Dignity: A Modest Proposal

Dr. Martin Luther King Jr. conceived of the Poor People’s Campaign as a way to bring the voices of the poor to Washington. D.C. It was one of those radical ideas conveniently memory-holed by conservatives in their annual one-day co-opting of Dr. King, but it was central to his efforts to bring a measure of economic justice to America. He never got there in person, thanks to an assassin’s bullet.

The debate over extending Vermont’s motel voucher program has made it clear we need a Poor People’s Campaign right here in Vermont, because it’s obvious that the voices of the poor need to be heard as loudly as any other in the halls of the Statehouse.

Well, to be fully accurate, one part of the debate has made that clear.
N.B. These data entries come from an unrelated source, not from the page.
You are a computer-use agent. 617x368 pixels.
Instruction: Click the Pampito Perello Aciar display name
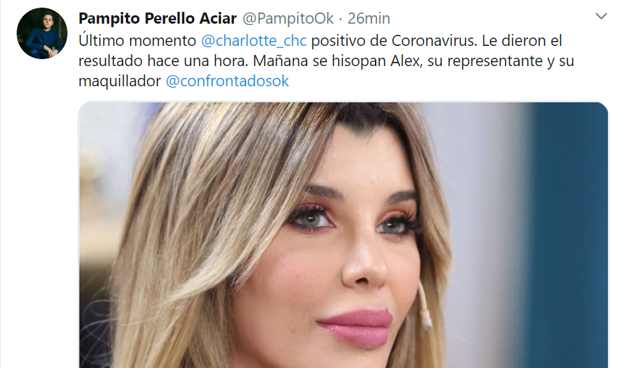(x=157, y=19)

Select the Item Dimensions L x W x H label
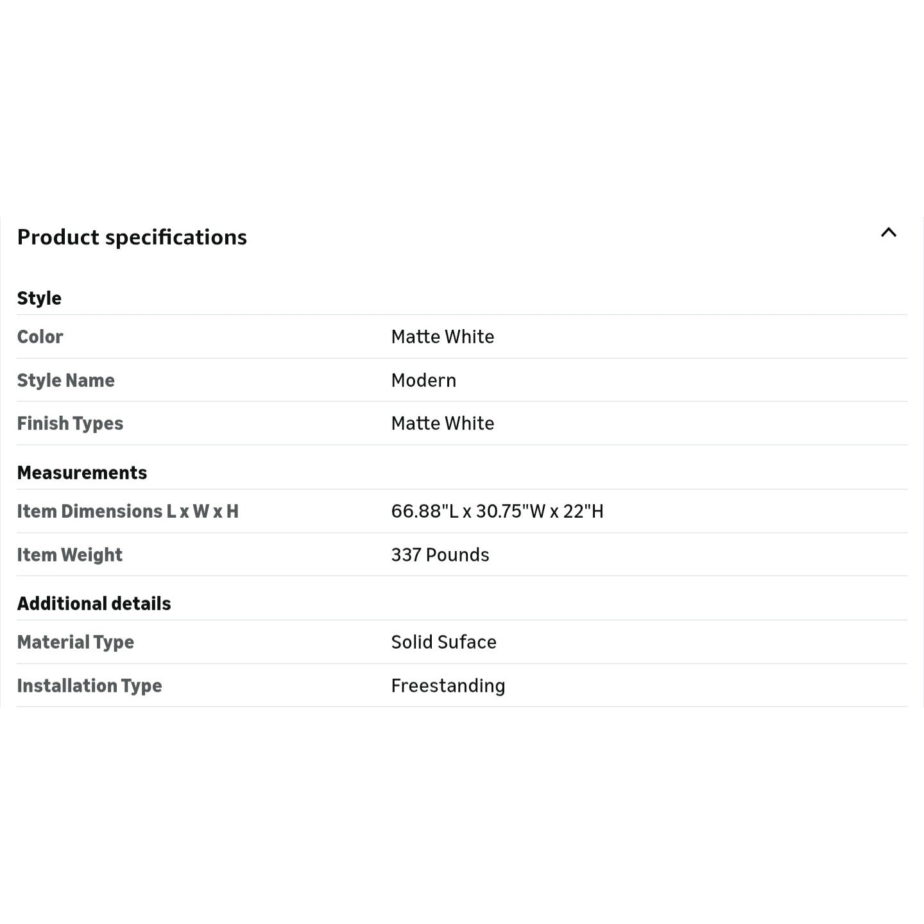tap(128, 511)
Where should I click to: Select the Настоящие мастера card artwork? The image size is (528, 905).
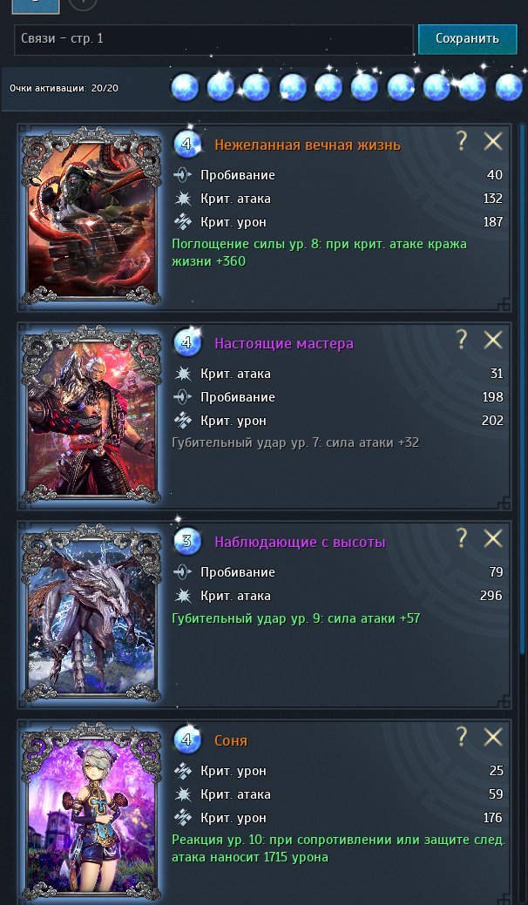91,415
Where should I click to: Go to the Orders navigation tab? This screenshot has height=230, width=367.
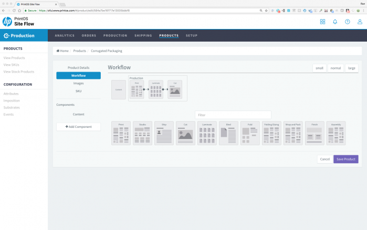click(89, 36)
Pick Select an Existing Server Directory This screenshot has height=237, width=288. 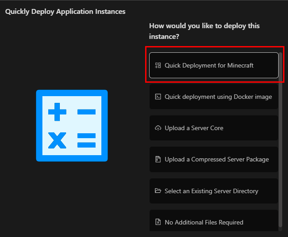[x=211, y=191]
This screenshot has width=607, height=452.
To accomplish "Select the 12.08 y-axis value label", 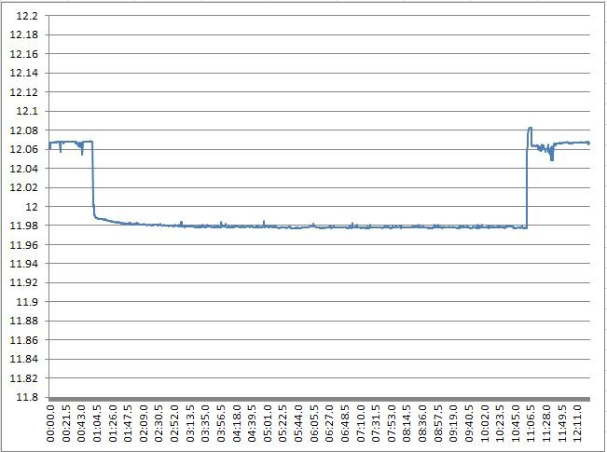I will pyautogui.click(x=23, y=130).
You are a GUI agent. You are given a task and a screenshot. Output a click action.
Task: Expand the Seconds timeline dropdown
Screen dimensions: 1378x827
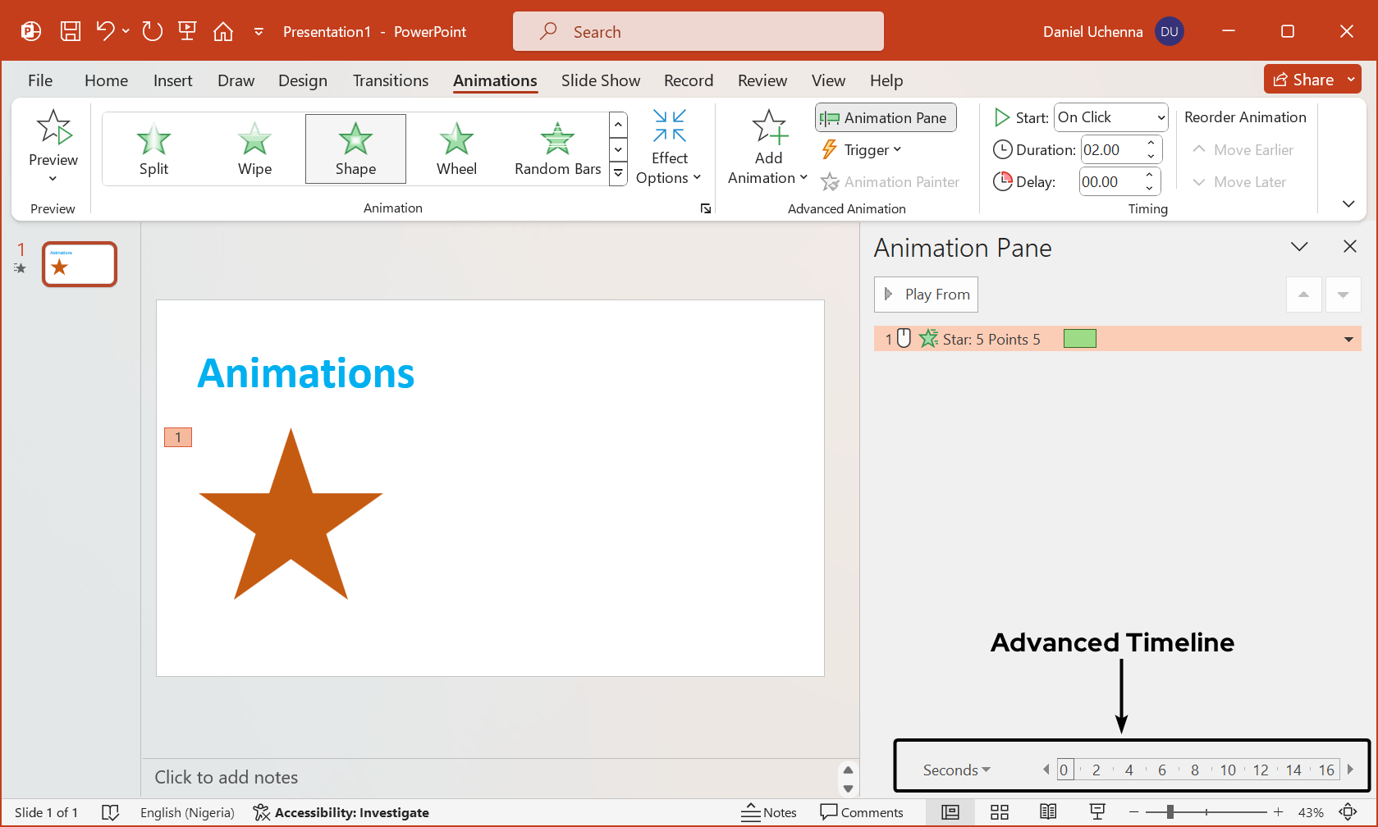click(956, 770)
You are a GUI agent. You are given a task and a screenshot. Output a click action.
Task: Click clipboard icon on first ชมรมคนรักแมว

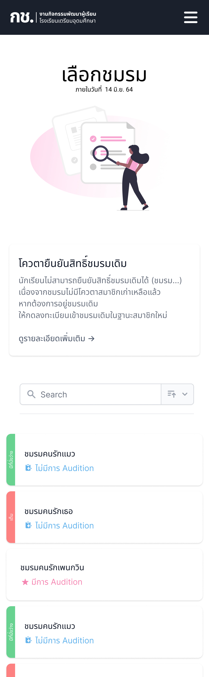[x=28, y=468]
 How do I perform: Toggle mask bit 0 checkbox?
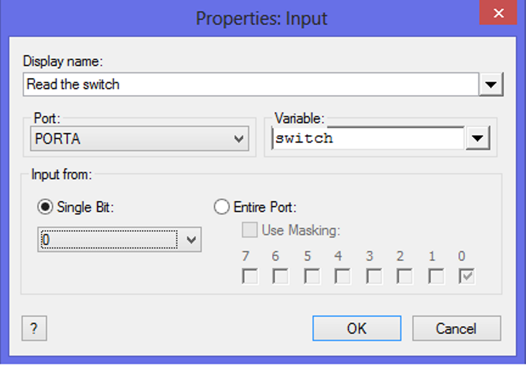[466, 276]
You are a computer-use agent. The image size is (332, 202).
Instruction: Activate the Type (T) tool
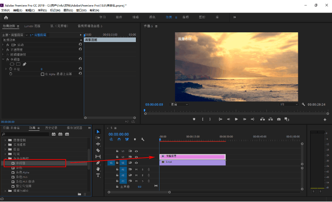pos(98,176)
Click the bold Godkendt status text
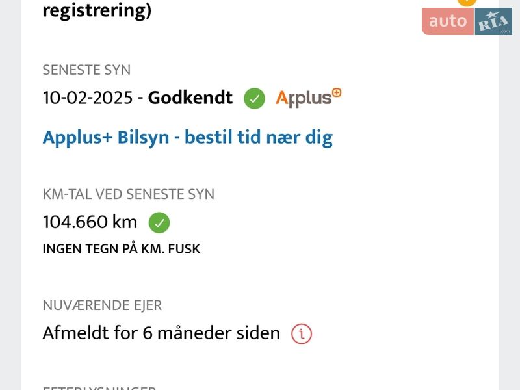The height and width of the screenshot is (390, 520). pos(190,98)
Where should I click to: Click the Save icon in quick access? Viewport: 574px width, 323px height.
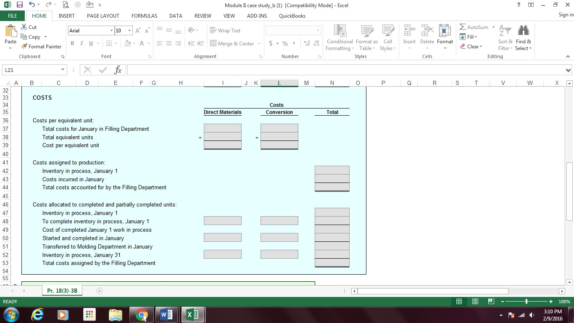(x=19, y=5)
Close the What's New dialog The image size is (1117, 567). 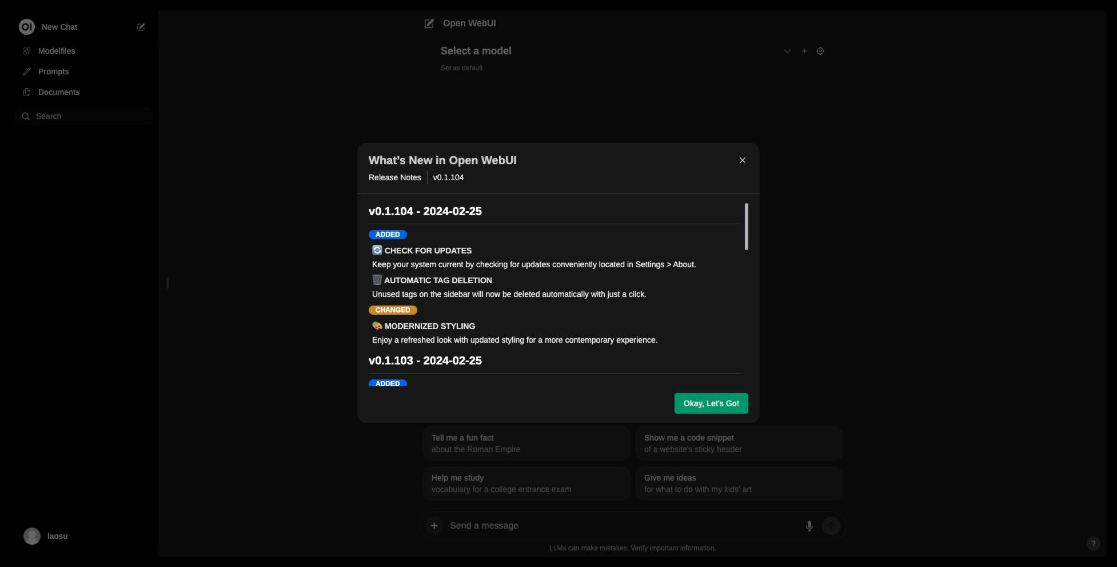742,160
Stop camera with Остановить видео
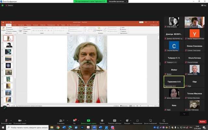This screenshot has width=208, height=130. [20, 121]
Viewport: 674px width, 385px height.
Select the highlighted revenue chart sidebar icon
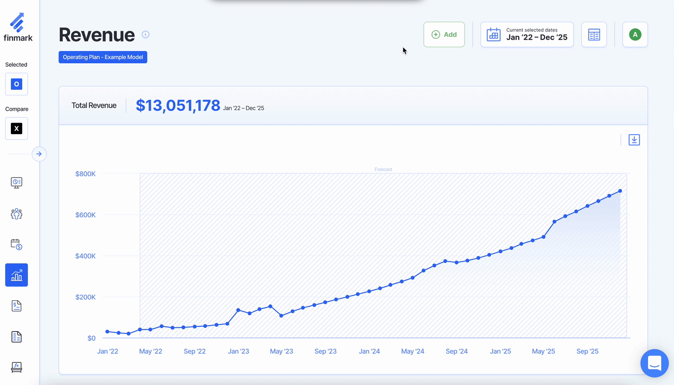17,275
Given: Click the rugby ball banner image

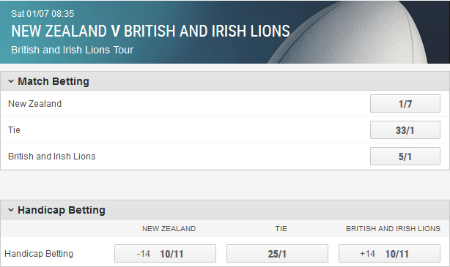Looking at the screenshot, I should click(x=358, y=32).
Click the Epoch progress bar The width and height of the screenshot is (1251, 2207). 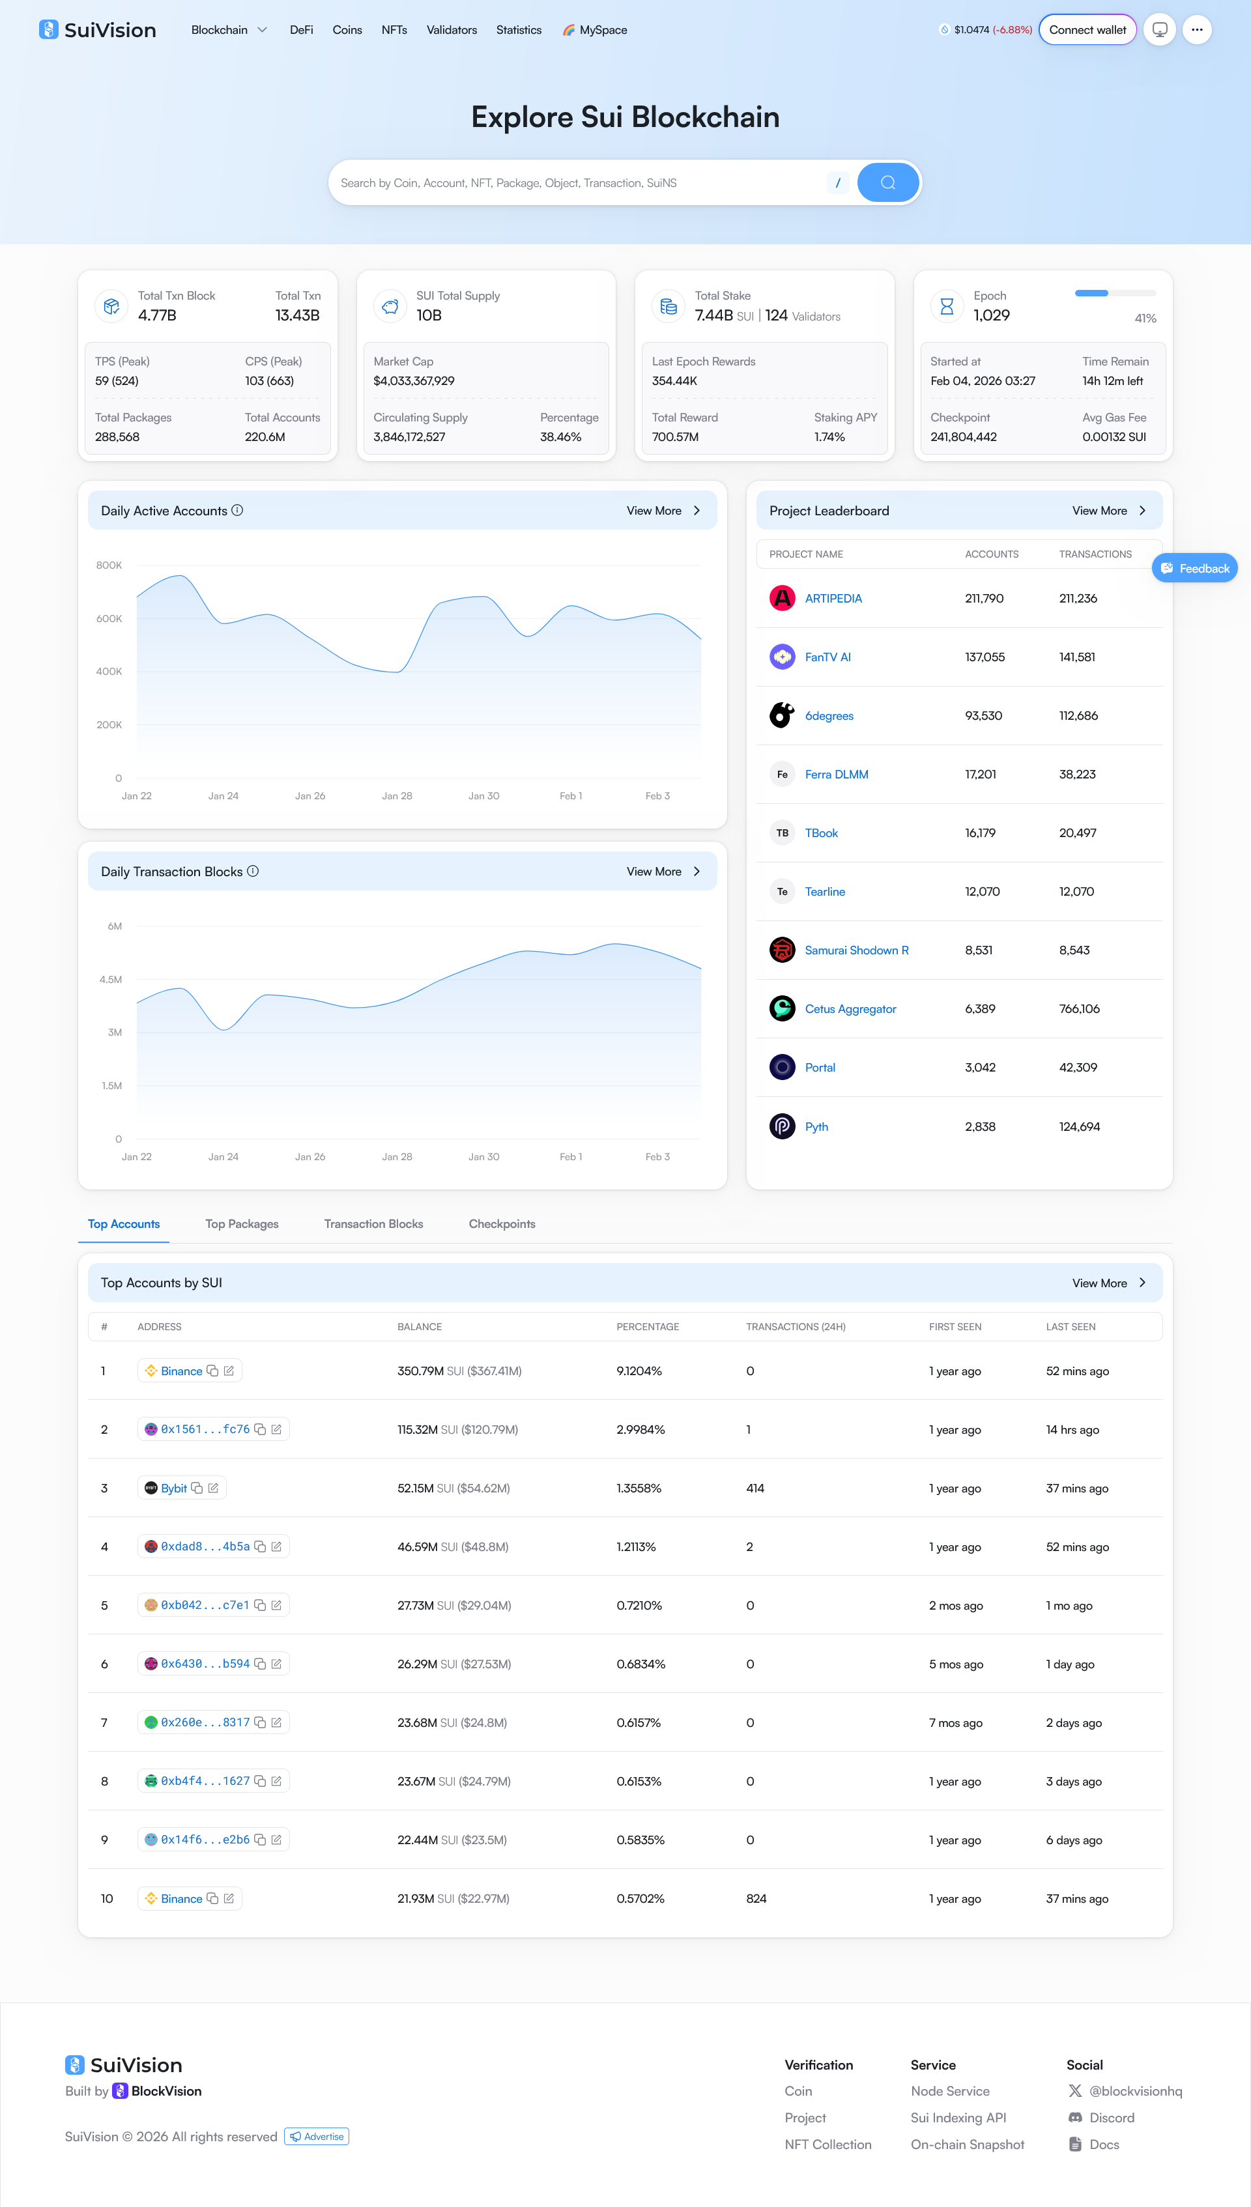[x=1114, y=294]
It’s the part provided by Brenda Siegel, who’s been bringing the stories of voucher clients to our attention and, in so doing, forcing The Comfortable to feel a wee bit less comfy.

So, modest proposal: A lobbying organization which, for placeholder purposes, I’m calling “Dignity.” Anyone who does the actual work gets to take as little or as much of this idea as they want.

Most people are not as uncouth as Sen. Bobby Starr, who refers to voucher clients as “those people” and makes it clear that as far as he’s concerned, they are good-for-nothing layabouts who ought to get off their asses and out of “our” motel rooms and get themselves a damn job.

No, we’re not as uncouth as that. But the same attitudes permeate the debate over the voucher program in a way that wouldn’t be possible if the clients were part of the discussion.

Let’s take, for example, Gov. Phil Scott’s constant references to protecting Vermont’s “most vulnerable.”

That sounds kinda nice from inside the bubble, but it dehumanizes the clients and strips them of all agency. Their current vulnerability is only part of their identity. “Those people” are also far more skilled than most of us at the fine art of survival — because they have had to fight to survive. They have lived full lives. They have accomplished things. They have battled and scraped and fought through trauma beyond my relatively cosseted imagination. You learn a lot of stuff going through that.

If you’ve ever held down multiple low-wage jobs, you’ve developed scheduling skills out of dire necessity. If you have to make sure you keep your meds refrigerated or your oxygen tank charged up, then you know how to get through sticky situations. And you certainly can offer real-world knowledge about how to make these struggles easier to navigate.

So maybe, just maybe, these folks could offer valuable input on the programs intended to help them just as much as, say, business groups routinely offer on regulatory and tax policy. Instead, we have seen a process that involved Democratic lawmakers working alongside Scott administration officials while offering only token opportunity for housing advocates to be heard — and never even thinking of giving voucher clients a seat at the table until Siegel made it impossible for the clients to be ignored.

Call it Dignity, or call it what you will. Let’s give voice to those who’ve been silenced by the policymaking process. It will make our social service programs more effective, more humane, and who knows, maybe even less costly.

A modest proposal. Probably too much to ask for, but a guy can dream.